NPA studying Zuma records ruling
With less than two weeks to go before it has to produce records that led to the 2009 decision to drop criminal charges against President Jacob Zuma, the National Prosecuting Authority will soon meet its lawyers to discuss the way forward.
Possible options could even include going to the Constitutional Court to reverse Tuesday's ruling by the Supreme Court of Appeal.
The court ruled that the decision by Mokotedi Mpshe, then acting national director of public prosecutions , to drop the charges against Zuma could be subjected to a review by a court.
NPA spokesman Mthunzi Mhaga yesterday said its counsel would study the judgment to determine the next step.
If Zuma and the NPA adhere to the judgment, the matter will be referred back to the North Gauteng High Court, where the merits of the decision will be argued.

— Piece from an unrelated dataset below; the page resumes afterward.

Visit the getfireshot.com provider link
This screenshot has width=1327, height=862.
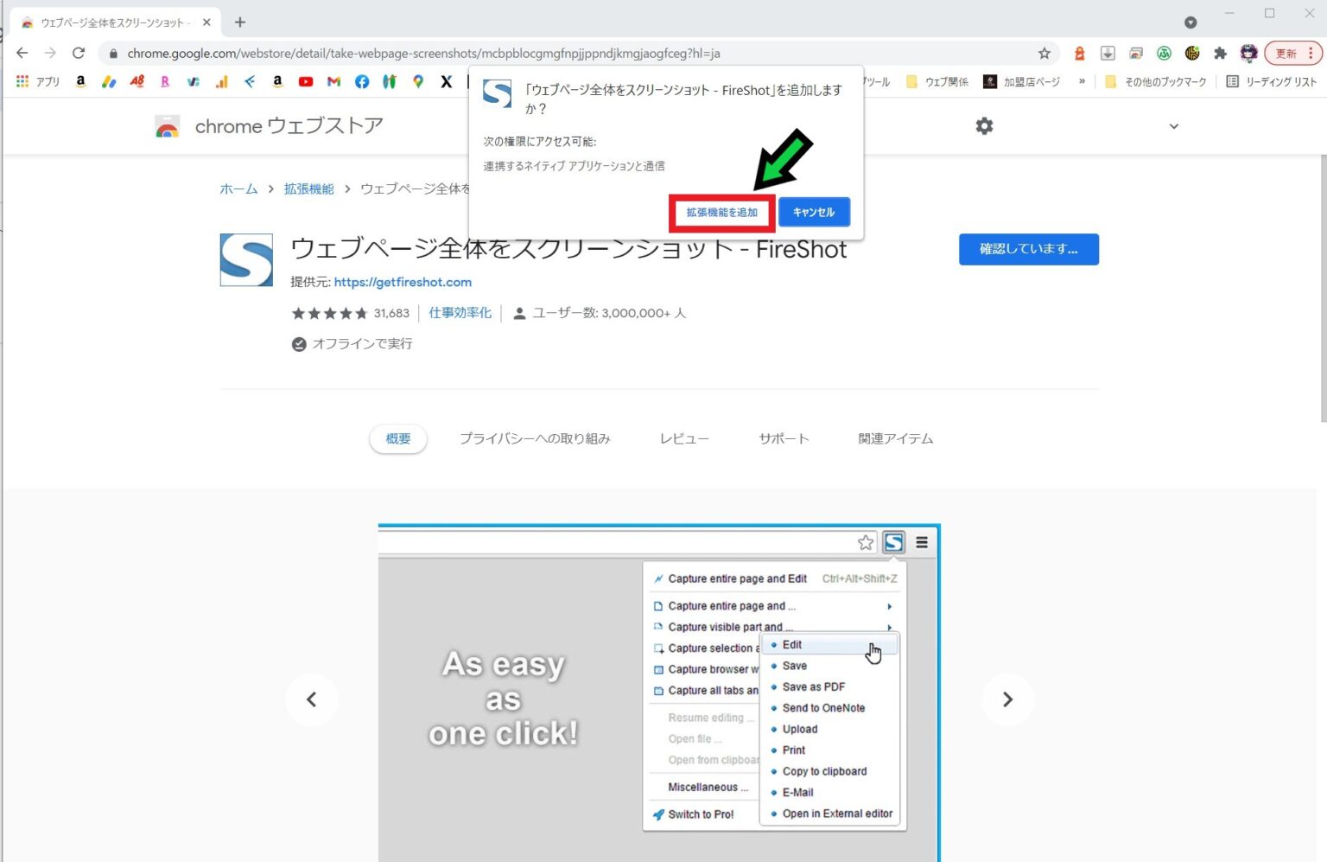[403, 282]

The SCA ordered that the NPA "produce and lodge" the record of the decision with the Registrar of the Court within 14 days.
The records - which contain everything that led to Mpshe abandoning the case, including transcripts of the controversial spy tapes - will exclude submissions made by Zuma.
The SCA ruled that written submissions, memorandums and oral representations made by Zuma to the NPA were protected and would not be disclosed.
Though the SCA did not deal with the merits of the case, it ruled on the question of whether Mpshe's decision could be reviewed by a court and if the D A , which brought the application, had a legal standing to do so.